# Bedeutung von \r



## conan2 (5. Jun 2005)

In Java-Büchern lese ich, dass die Verwendung von "\r" in Strings ein "Carriage Return" oder einen "Wagenrücklauf" bewirkt. Aber das sagt mir nichts, könnte mir bitte jemand die Bedeutung von "\r" erklären?


----------



## L-ectron-X (5. Jun 2005)

\r gibt eine leere neue Zeile aus.


----------



## Guest (5. Jun 2005)

\r\n ist unter Windows der Zeilenumbruch. Unter Unix wird nur \n benutzt und unter MacOS wird/wurde früher nur \r benutzt. Wenn du unter Unix nur \r benutzt, kannst du an den Zeilenanfang springen und die Zeile überschreiben.


----------



## mr1st (5. Jun 2005)

Anm.: *System.getProperty("line.separator")* liefert Dir den Zeilenumbruch des aktuellen Systems als String zurück.

MfG


----------



## Sky (6. Jun 2005)

conan2 hat gesagt.:
			
		

> In Java-Büchern lese ich, dass die Verwendung von "\r" in Strings ein "Carriage Return" oder einen "Wagenrücklauf" bewirkt. Aber das sagt mir nichts, könnte mir bitte jemand die Bedeutung von "\r" erklären?

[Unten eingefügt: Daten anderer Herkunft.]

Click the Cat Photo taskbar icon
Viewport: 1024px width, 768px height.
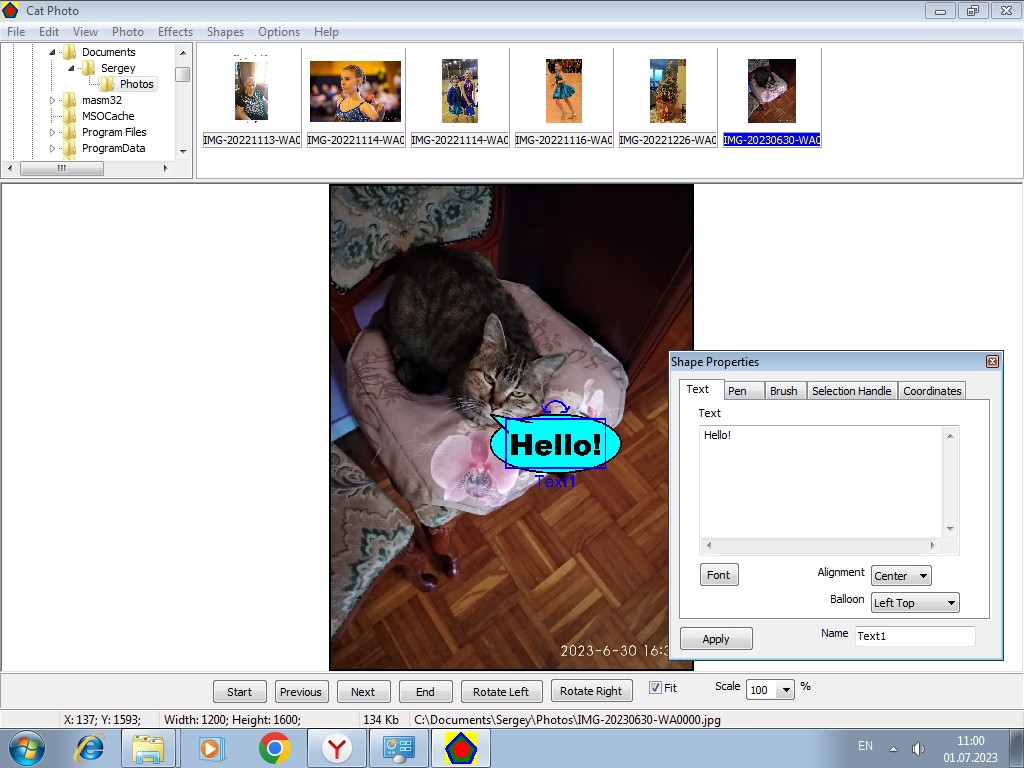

Die Begriffe "Carriage Return" bzw. "Wagenrücklauf" kommen noch aus der Zeit, wo die gute alte Schreibmaschine benutzt wurde. Der "Wagen" hat das Papier transportiert (horizontal und vertikal) und wenn Du nun einen "Wagenrücklauf" gemacht hast so standest Du wieder am Anfang der Zeile (wie heute unter UNIX)


----------



## thE_29 (6. Jun 2005)

Auch der Unterschied damals war!

\n = new line (dh, er geht einfach in eine neue Zeile, bleibt aber auf der gleiche Position ..)

\r = carriage return (dh, er geht in eine neue Zeile und auf den Anfang).

Wie schon von sky80 gesagt, kommt das von der Schreibmaschinenzeit und ist noch heute da..


----------



## Guest (6. Jun 2005)

Super, danke für die umfangreichen Antworten!  :idea:  :toll:


----------